Paul Blair, Infrastructure NZ chief executive, estimated construction and contracting companies could let go of up to 30 per cent of all their staff within just a few months unless immediate measures were taken to protect workers and restart construction.
"We have been speaking with a cross section of our 140-plus members over the last two weeks to better understand the impacts of the lockdown on their business and the broader infrastructure sector.
"Contracting and construction companies could let go of up to 30 per cent of their staff within three months under the current conditions. In six months, those providing advisory and other support services will be in a similar critical position," Blair said.
But Brealey said NZ Living's new Northcote housing schemes on Lake Rd and Awataha Dr were now ready to build and work would start once the month-lock alert level 4 ended. Two other big new housing projects were 90 per cent ready to go.

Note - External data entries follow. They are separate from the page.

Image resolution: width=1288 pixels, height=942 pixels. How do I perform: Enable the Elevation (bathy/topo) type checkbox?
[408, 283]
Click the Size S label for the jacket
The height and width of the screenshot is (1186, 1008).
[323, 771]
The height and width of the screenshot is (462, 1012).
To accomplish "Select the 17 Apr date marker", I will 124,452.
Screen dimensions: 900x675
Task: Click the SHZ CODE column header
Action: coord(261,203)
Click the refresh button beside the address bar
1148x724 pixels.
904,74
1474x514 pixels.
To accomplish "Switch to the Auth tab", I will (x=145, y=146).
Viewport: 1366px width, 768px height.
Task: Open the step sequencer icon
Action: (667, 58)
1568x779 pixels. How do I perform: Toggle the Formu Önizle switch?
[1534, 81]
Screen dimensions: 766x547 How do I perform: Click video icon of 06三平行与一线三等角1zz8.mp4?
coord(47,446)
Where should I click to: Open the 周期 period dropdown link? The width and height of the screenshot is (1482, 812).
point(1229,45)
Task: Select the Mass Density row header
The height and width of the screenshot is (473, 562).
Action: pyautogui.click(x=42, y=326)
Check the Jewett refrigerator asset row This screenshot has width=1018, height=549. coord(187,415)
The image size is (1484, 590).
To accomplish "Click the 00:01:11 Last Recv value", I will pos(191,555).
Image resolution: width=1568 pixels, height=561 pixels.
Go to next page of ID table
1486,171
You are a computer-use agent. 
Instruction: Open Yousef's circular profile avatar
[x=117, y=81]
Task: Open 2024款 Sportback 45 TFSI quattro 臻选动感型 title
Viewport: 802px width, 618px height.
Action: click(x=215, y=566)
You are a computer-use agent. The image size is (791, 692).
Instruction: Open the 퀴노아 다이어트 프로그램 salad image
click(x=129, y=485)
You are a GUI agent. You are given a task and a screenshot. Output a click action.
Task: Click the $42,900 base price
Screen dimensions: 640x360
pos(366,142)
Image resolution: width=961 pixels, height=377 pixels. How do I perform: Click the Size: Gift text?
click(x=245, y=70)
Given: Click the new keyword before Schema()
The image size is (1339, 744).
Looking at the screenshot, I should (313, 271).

"Depending on how things pan out over the coming weeks we are looking at building on this pipeline by securing further housing projects," he said.
Brealey has found KiwiBuild a success, saying last year that 24 of the 25 KiwiBuild units at 340 Onehunga Mall had been sold. Having more than half his project under the Crown guarantee scheme enabled speed and huge cost savings, gave him the confidence to go ahead and has been such a success that he is now starting a much larger North Shore project, he said last August.